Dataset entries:

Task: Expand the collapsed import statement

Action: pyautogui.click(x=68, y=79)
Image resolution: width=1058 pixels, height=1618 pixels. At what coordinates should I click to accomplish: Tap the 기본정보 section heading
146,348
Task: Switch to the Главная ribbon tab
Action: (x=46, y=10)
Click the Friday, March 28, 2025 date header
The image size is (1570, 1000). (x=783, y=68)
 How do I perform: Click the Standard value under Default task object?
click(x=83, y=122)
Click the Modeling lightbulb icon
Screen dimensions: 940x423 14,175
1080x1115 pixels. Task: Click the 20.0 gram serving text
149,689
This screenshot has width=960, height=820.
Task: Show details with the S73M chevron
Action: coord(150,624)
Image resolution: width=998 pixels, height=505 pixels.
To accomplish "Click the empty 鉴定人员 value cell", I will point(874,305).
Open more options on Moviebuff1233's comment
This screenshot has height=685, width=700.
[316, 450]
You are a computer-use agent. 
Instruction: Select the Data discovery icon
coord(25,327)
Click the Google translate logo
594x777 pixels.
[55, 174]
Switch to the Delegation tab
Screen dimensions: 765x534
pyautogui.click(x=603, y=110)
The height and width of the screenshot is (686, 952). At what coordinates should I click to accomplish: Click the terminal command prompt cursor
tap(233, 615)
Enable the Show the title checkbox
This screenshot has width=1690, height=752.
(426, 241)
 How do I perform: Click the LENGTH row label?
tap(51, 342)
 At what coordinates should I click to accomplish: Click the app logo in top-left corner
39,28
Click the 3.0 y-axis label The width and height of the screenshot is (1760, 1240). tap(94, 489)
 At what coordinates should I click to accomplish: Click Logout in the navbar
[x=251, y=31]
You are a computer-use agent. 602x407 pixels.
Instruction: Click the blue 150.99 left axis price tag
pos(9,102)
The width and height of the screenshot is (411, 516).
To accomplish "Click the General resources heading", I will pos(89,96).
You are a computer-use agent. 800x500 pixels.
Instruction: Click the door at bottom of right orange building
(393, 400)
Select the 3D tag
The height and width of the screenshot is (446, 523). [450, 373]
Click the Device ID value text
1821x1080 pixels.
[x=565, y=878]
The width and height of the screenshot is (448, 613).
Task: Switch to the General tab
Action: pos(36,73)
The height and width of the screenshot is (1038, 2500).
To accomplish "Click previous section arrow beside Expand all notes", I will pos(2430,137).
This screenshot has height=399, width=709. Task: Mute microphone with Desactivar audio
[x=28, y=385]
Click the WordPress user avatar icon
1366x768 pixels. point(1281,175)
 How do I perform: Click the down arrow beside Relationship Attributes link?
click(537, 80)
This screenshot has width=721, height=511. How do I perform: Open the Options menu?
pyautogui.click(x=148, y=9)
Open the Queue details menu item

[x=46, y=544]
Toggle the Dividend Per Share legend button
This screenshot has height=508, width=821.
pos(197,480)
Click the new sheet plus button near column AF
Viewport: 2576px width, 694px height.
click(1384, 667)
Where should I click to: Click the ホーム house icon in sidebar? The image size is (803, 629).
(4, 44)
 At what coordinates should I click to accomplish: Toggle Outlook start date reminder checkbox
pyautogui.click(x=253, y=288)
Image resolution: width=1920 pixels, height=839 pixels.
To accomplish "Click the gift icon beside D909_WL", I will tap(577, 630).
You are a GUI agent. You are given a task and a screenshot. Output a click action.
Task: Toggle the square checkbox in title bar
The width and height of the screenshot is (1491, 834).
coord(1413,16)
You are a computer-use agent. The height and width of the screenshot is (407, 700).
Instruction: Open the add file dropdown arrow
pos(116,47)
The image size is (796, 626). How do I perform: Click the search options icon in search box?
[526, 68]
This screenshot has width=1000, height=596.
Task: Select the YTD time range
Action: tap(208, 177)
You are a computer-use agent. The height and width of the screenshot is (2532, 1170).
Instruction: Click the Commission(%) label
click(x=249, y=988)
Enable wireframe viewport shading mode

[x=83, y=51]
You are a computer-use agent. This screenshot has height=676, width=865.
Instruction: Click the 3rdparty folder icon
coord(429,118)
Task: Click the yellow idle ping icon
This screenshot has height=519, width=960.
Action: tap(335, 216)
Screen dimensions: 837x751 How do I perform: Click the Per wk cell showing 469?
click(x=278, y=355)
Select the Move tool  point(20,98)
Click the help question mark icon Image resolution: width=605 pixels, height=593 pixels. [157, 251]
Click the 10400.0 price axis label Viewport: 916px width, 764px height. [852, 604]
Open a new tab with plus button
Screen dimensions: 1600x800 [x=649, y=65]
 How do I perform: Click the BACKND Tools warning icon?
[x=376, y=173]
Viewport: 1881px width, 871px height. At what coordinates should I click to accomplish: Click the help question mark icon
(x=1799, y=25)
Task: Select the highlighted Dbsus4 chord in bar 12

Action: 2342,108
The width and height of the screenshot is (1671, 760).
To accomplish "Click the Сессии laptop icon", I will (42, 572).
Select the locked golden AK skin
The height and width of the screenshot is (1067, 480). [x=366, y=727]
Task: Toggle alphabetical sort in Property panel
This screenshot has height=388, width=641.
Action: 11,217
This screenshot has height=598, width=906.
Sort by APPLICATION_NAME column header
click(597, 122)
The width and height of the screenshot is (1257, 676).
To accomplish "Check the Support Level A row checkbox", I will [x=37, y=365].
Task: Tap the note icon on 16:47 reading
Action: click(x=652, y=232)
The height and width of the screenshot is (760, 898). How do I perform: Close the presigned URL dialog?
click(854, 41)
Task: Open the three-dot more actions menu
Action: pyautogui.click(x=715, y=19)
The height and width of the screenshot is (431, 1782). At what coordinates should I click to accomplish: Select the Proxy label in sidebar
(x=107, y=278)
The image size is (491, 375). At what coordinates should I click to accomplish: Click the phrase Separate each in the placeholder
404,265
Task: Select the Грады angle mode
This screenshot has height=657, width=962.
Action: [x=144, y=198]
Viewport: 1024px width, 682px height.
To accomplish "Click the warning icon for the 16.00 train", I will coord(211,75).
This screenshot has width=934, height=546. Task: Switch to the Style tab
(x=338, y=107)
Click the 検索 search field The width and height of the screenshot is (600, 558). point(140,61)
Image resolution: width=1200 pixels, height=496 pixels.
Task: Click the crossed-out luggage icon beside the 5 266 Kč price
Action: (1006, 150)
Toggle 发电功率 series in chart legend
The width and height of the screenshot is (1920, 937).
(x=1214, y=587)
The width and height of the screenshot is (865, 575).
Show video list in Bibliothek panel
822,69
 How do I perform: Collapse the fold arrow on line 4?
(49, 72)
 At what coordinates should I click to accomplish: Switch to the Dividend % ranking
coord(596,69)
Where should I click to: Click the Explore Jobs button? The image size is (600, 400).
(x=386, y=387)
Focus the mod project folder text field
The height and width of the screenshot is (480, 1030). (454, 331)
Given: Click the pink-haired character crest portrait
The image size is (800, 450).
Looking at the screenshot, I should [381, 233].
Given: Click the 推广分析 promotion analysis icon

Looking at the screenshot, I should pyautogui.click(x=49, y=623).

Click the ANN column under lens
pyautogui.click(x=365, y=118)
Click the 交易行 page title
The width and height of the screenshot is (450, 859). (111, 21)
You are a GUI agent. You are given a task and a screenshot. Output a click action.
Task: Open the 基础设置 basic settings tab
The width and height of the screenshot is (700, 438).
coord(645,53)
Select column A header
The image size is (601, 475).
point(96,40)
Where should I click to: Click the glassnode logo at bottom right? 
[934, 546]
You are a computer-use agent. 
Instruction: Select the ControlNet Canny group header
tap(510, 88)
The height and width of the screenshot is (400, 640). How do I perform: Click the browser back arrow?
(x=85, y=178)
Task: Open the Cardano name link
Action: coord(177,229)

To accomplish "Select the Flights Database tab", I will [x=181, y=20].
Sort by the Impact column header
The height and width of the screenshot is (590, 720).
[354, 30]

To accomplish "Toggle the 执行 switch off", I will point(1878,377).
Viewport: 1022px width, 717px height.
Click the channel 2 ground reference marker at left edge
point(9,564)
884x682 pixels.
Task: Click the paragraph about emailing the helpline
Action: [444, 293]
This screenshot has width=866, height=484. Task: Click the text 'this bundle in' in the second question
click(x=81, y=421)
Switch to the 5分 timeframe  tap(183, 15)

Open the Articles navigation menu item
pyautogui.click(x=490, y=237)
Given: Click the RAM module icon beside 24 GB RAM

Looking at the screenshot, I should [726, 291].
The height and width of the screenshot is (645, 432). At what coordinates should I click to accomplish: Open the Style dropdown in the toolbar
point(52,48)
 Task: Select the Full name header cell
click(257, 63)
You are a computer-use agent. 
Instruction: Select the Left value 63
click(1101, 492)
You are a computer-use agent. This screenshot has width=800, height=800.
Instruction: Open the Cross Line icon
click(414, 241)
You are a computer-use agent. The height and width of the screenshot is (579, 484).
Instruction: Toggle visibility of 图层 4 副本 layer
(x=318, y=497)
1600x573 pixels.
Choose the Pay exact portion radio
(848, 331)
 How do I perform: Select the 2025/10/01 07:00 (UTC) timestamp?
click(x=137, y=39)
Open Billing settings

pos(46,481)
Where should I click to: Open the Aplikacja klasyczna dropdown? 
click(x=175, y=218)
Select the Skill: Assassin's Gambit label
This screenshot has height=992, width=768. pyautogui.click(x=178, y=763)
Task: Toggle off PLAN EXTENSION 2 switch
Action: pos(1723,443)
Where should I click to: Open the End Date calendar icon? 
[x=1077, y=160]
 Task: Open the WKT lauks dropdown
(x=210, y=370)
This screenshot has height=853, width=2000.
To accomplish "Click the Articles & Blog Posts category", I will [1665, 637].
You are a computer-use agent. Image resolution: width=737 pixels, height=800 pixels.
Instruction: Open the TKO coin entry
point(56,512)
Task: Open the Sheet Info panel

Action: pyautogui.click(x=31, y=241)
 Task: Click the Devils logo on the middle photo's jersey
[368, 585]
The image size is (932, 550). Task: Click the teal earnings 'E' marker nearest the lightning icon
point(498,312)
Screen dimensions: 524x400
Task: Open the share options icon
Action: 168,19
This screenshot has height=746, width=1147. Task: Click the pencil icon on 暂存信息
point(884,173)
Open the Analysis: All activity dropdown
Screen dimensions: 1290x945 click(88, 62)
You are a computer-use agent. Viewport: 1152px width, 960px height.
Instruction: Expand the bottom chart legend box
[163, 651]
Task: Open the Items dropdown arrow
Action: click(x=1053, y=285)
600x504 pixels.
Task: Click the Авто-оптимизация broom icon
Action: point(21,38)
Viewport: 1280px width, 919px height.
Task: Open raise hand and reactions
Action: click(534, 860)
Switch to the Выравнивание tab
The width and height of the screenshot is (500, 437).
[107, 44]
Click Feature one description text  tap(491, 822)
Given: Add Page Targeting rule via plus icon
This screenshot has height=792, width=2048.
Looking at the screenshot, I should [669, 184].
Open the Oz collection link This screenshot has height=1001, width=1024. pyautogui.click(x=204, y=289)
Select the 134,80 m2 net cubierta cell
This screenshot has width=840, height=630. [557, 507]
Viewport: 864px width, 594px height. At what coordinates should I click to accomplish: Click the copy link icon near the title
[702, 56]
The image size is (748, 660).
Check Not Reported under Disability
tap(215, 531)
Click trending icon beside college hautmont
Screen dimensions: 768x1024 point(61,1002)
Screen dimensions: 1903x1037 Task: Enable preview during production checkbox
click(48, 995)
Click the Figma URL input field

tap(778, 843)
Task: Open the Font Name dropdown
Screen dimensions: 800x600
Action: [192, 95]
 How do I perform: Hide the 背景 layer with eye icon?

> Exercise objective: From the entries, report every line in which the string "computer" occurs.

> Expected answer:
You are a computer-use agent. 
You are a computer-use agent. 602x407 pixels.
You are a computer-use agent. 800x500 pixels.
You are a computer-use agent. The height and width of the screenshot is (407, 700).
You are a computer-use agent. The height and width of the screenshot is (2532, 1170).
You are a computer-use agent. This screenshot has height=676, width=865.
You are a computer-use agent. 
You are a computer-use agent. 
You are a computer-use agent. This screenshot has width=800, height=800.
You are a computer-use agent. The height and width of the screenshot is (579, 484).
You are a computer-use agent. Image resolution: width=737 pixels, height=800 pixels.
You are a computer-use agent. Viewport: 1152px width, 960px height.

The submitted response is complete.